[Passage for review]
December 10, 2020

After you buy a house, you want to make sure the property and your belongings are insured against damage. Homeowner’s insurance protects you in the event of an accident or disaster involving your home. It insures your house and contents, for losses due to fire, lightning, theft, or vandalism, as well as personal liability claims brought against you. Some types of disaster-related damage, however, such as by floods or earthquakes, are typically not covered by a standard homeowner’s insurance policy, instead requiring separate policies.

The cost of homeowner’s insurance premiums varies by region, depending on factors such as local crime rates, local building costs, and risk of natural disasters. There are also often discounts if you have safety precautions in your home such as deadbolts, smoke detectors, and security systems.

Most standard homeowner’s insurance policies include four types of coverage: coverage for the building structure, coverage for personal belongings, personal liability coverage, and additional living expenses if you cannot live at home due to insured damage.

Coverage for the building structure:  This is to repair or rebuild your home (and sometimes detached structures like tool sheds and garages) if it is damaged by a covered accident or disaster, such as fire or hurricane. You want to make sure the coverage amount is enough to rebuild your home if it is completely destroyed.

Coverage for personal belongings:  This type of coverage is for any furniture, clothing, etc. that is damaged by a covered accident/disaster. (Most policies also include off-premises coverage, meaning items stolen from your car would also be insured.) While expensive items like jewelry are often covered, it is normally only up to a maximum amount, so you may need to purchase another policy or endorsement if you want these things insured up to their full value. Landscaping items such as trees can also be covered, but not for damage caused by poor maintenance or disease.
[/Passage for review]
* **Problem requirements**
Copy the passage on homeowner's insurance word for word from "The cost of" to "is completely destroyed.".
[Given information]
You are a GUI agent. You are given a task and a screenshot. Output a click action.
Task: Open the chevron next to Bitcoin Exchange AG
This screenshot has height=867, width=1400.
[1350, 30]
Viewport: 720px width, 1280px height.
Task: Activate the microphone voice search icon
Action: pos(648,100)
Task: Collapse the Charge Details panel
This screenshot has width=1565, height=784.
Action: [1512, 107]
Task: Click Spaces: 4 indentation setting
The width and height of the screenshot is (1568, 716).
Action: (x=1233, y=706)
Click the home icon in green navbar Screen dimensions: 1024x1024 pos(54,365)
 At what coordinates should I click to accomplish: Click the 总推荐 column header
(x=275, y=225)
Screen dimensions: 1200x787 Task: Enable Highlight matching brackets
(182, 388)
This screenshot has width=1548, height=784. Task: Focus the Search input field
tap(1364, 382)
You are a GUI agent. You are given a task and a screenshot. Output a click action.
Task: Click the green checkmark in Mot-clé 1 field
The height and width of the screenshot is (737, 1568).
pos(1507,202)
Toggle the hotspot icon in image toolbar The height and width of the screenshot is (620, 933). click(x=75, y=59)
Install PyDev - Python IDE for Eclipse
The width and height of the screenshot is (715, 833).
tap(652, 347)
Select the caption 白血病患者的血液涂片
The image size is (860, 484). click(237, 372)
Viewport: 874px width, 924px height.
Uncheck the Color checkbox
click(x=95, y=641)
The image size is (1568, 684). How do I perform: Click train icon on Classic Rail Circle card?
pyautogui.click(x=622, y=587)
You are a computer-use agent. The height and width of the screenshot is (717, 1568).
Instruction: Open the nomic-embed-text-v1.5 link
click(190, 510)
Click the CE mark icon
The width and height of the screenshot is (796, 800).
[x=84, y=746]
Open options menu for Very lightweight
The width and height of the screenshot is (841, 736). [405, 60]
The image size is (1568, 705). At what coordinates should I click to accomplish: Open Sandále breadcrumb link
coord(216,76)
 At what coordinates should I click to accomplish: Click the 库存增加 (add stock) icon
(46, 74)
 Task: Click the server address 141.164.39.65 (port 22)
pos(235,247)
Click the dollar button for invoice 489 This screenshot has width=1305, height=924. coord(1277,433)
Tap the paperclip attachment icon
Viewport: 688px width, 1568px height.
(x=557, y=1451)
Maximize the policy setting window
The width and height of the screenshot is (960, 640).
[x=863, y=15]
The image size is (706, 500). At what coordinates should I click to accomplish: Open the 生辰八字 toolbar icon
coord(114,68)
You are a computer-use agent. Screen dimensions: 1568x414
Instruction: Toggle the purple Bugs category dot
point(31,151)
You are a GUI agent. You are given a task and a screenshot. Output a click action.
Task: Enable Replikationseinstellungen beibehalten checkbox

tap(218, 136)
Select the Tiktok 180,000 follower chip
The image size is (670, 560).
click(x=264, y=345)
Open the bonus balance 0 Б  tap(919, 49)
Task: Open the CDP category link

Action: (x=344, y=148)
[/Given information]
* **Response to this task**
The cost of homeowner’s insurance premiums varies by region, depending on factors such as local crime rates, local building costs, and risk of natural disasters. There are also often discounts if you have safety precautions in your home such as deadbolts, smoke detectors, and security systems.

Most standard homeowner’s insurance policies include four types of coverage: coverage for the building structure, coverage for personal belongings, personal liability coverage, and additional living expenses if you cannot live at home due to insured damage.

Coverage for the building structure:  This is to repair or rebuild your home (and sometimes detached structures like tool sheds and garages) if it is damaged by a covered accident or disaster, such as fire or hurricane. You want to make sure the coverage amount is enough to rebuild your home if it is completely destroyed.